Are we a long way off from those benchmarks being applied to other areas, e.g., smart beta within fixed income or within ESG?
Brown: As for entering other asset classes, we’ve learned a lot over the last 40 years in terms of benchmarking, but I think the vast majority of smart-beta assets are in equities, so that’s probably where that new process will start.
Like it has been for asset management over 40 years, it’s going to be a bit of an evolution, but I think in this case, depending how we define the rules, it may not be so difficult to create benchmarks. We already have benchmarks for [nonsmart-beta ETFs], so it’s not like we have to create them out of thin air.
And once we start to accurately judge smart-beta performance, will that have some kind of shakedown effect on the wealth of smart-beta products on the market?

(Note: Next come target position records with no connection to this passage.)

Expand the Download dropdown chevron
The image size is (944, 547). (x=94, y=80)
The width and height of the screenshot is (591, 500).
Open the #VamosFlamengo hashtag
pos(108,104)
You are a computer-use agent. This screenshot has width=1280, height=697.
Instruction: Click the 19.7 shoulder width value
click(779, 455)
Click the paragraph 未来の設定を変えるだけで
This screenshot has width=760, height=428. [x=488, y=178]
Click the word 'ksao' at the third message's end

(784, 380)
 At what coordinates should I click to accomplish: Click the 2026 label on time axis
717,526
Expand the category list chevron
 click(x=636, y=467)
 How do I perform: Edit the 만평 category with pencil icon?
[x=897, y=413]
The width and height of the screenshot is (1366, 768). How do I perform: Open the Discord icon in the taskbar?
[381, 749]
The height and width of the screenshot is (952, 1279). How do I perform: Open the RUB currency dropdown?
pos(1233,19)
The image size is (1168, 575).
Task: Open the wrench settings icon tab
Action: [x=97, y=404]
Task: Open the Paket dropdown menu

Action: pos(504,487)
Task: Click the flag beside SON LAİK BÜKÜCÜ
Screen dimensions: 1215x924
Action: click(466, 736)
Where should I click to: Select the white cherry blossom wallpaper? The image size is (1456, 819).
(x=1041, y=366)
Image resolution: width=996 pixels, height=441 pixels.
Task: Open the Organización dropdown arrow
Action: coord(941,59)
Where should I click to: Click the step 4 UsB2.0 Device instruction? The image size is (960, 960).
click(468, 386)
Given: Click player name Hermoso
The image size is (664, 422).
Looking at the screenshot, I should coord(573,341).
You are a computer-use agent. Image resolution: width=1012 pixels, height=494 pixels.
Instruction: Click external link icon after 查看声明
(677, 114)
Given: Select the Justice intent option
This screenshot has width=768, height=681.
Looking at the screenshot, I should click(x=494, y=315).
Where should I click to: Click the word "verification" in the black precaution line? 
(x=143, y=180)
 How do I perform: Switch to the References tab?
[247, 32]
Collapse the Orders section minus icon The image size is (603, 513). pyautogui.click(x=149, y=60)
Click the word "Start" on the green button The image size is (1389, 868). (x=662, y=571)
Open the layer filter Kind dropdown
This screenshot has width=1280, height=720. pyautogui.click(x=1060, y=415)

Brown: Personally, I think the shakedown is going to come whether or not those benchmarks are created. There are only so many assets to go around. I’m not sure I understand the economics of creating one more ETF of which there are already 40, or creating something that doesn’t exist, as there’s got to be some reason that it doesn’t exist already.
In saying that, there are so many ways to define ESG [environmental, social, governance], for example, and investors have different views as to where they want to focus their investing.
But I do think that, by creating this benchmark, it could provide a shakedown of some sort—if an ETF is calling itself something different in the future, it will really have to outperform the other funds to survive.
Will the benchmarks have to change as investor trends and fads change?
Brown: I think the nature of creating rules for benchmarks is they need to evolve, in the same way that the S&P 500, the Russell 1000 or the MSCI World Index all evolve over time. Therefore I don’t think these [new, smart-beta] benchmarks will become obsolete.
Is there a lot of education still needed regarding smart beta?
Brown: There always is. Certainly this issue is no exception. You hear stories about brokers recommending strategies and they have no idea what’s in them. So when things go pear-shaped, they can’t respond in the right way. If you have a benchmark, you can analyze what’s gone right or wrong, whether a certain category of stocks has performed, for example, or if the ETF has outperformed its peers.
I think there’s a lot of education needed for the financial advisor and investor community. I’ve been working in this business for a really long time, and it’s gotten a little bit better, but not dramatically so.
Too often people just buy recent performance. That’s not new, but it’s important to understand that recent performance and determine whether that will continue or reverse.
But isn’t past performance more accurate with passive funds, as they are rules-based and don’t depend on human decisions like active funds do?
Brown: Yes that’s probably true. But I’m not completely convinced that just because something is rules-based means it isn’t active.
Let me explain: What can I do with my money? I can put my money in an index fund or I can invest in a strategy that’s expected to beat that index fund, and the latter is active, regardless of whether it’s rules-based or whether it’s an active manager going out and visiting companies and selecting stocks.
The expectation is that strategy will beat the market. Otherwise, why would you pay the higher fee?